Detection of TNFRI and TNFRII in NT2 cells and saturation analysis of specific ¹²⁵I-TNF-α binding to transfected human NT2 neurotypic cells at various TNF-α concentrations. A, Detection of mRNA and protein expression of both TNFRI and TNFRII by using reverse transcription (RT)-PCR and Western blot techniques. For RT-PCR, the negative control reaction in the absence of RT with RNA template yielded no detectable product, whereas the positive control reaction in the TNFRI or TNFRII transfection with RNA template yielded a highly abundant expected band.
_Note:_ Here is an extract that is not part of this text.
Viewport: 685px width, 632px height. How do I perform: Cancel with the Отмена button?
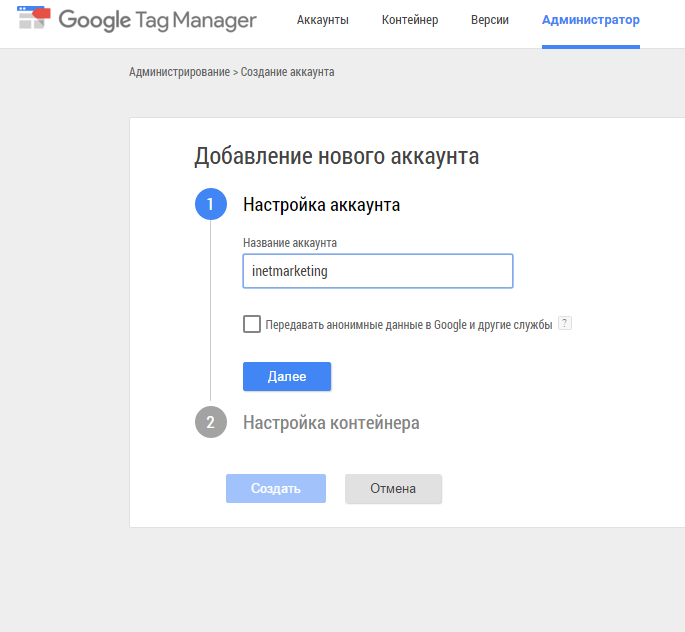click(x=393, y=488)
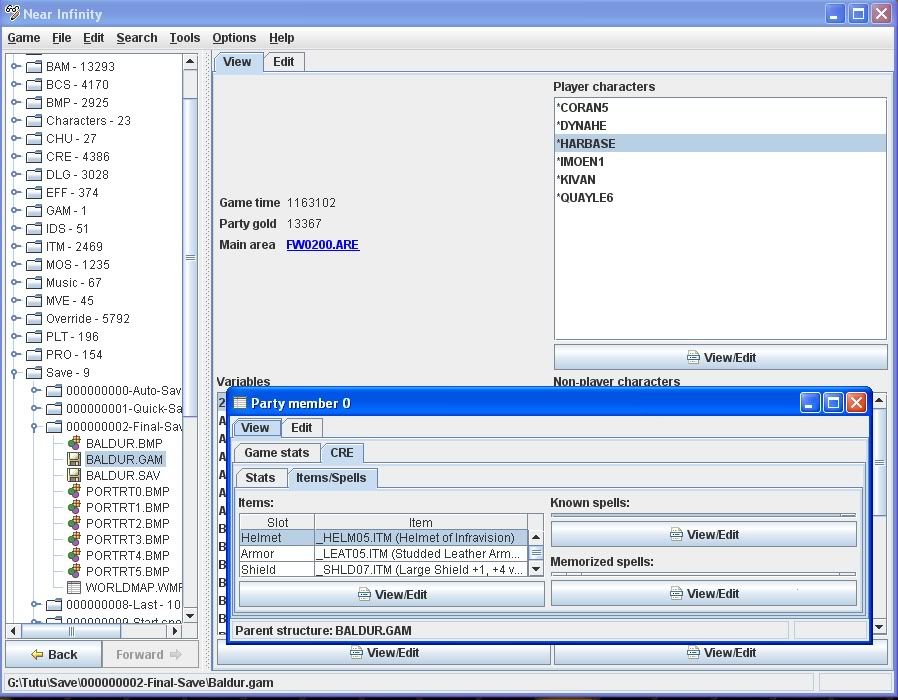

For Western blot analysis, the same TNFRI- and TNFRII-transfected NT2 cells were used for confirmation of these two-receptor expression. Both results demonstrate little expression of both endogenous TNFRI and TNFRII in NT2 cells (A). Scatchard analyses of the ¹²⁵I-TNFα binding in TNFRI- and TNFRII-transfected NT2 cells are illustrated in Band C, respectively. The assays with transfected and control cells contained 1 × 10⁶ cells per assay. Five independent binding assays were performed, and theK_d averages for TNFRI and TNFRII are 0.6 and 1.14 nm, respectively.